Sedangkan keadaan yang meringankan adalah terdakwa mengakui terus terang dalam pemeriksaan di persidangan; terdakwa belum pernah dihukum; terdakwa masih ada tanggungan keluarga istri dan anak-anak; terdakwa berlaku sopan dan menyesali perbuatannya serta berjanji tidak mengulangi lagi perbuatannya tersebut.
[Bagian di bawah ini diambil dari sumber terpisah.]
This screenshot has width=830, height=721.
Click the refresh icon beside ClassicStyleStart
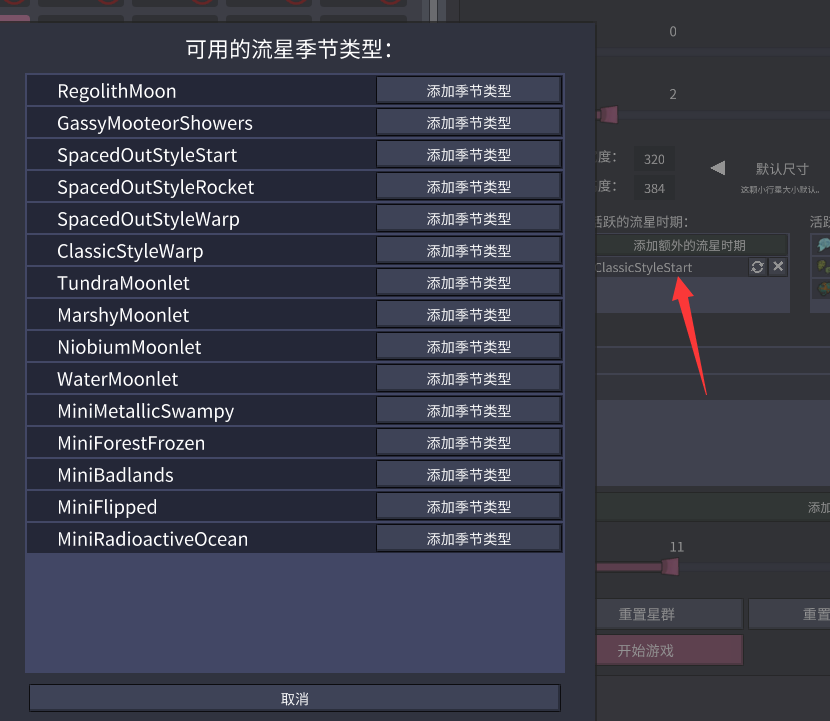[757, 267]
“Mengadili: menyatakan terdakwa Syahrir bin M. Daud terbukti secara sah dan meyakinkan bersalah melakukan tindak pidana tanpa hak “menggunakan narkotika golongan I bagi diri sendiri” sebagaimana dalam dakwaan alternatif ketiga Penuntut Umum; menjatuhkan pidana kepada terdakwa oleh karena itu dengan pidana penjara selama delapan bulan; menetapkan masa penangkapan dan penahanan yang telah dijalani oleh terdakwa dikurangkan seluruhnya dari pidana yang dijatuhkan; menetapkan terdakwa tetap ditahan,” bunyi vonis majelis hakim.
Terdakwa Syahrir menyatakan menerima vonis tersebut. Sedangkan JPU Agussalim menyatakan “pikir-pikir”.
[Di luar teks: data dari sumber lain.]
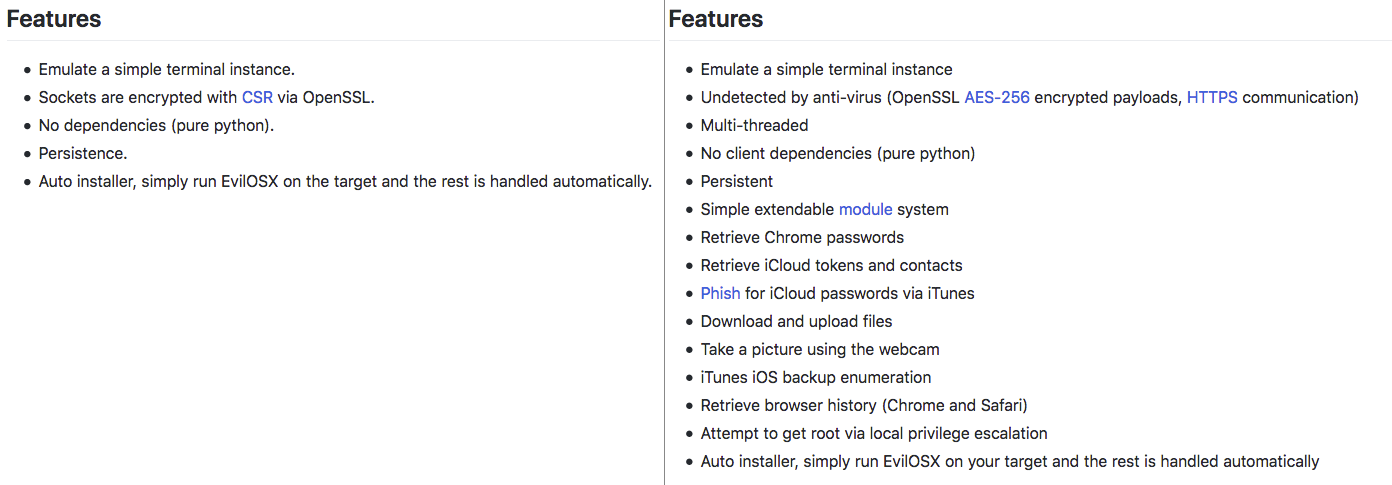1392x485 pixels.
Task: Click 'No client dependencies (pure python)'
Action: point(838,154)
Sebelum menutup sidang, Ketua Majelis Hakim Teuku Syarafi menasihati terdakwa Syahrir agar tidak mengulangi perbuatan melanggar hukum tersebut di masa akan datang. Menanggapi nasihat itu, terdakwa berjanji tidak akan mengulangi perbuatan tersebut (penggunaan narkotika).
Ditemui usai sidang, JPU Agussalim mengatakan, pihaknya akan menyatakan sikap dalam waktu tujuh hari. Menurut Agussalim, dalam persidangan sebelumnya, pihaknya menuntut terdakwa Syahrir dihukum satu tahun.
Sementara terdakwa Syahrir kembali menyatakan menyesali perbuatannya itu. Pria 57 tahun ini mengaku banyak hikmah yang bisa ia ambil dari perkara tersebut. “Kalau yang namanya melawan hukum tetap bermasalah, ya. Apa yang ditetapkan oleh negara itu melanggar, otomatis itulah konsekuensi yang kita harus siap menerima,” ujar Syahrir kepada portalsatu.com/ usai sidang.
Untuk diketahui, masa jabatan Syahrir M. Daud atau Tengku Matang sebagai anggota/Ketua KIP Lhokseumawe berakhir pada 8 Juli 2018 lalu.
Diberitakan sebelumnya, Ketua KIP Lhokseumawe, S (Syahrir M. Daud) alias Tgk. M (Tengku Matang) ditangkap polisi terkait kasus sabu, di ruangan kerjanya, Jumat, 30 Maret 2018, malam. (Baca: Ketua KIP Lhokseumawe Ditangkap)
PN Lhokseumawe menggelar sidang perdana terdakwa Tengku Matang, 28 Juni 2018. JPU mendakwa Tengku Matang melanggar pasal 112 ayat (1), atau pasal 114 ayat (1), dan/atau pasal 127 ayat (1) huruf a UU Nomor 35 Tahun 2009 tentang Narkotika. (Baca: Perkara Sabu, Ketua KIP Lhokseumawe Disidangkan)[](idg)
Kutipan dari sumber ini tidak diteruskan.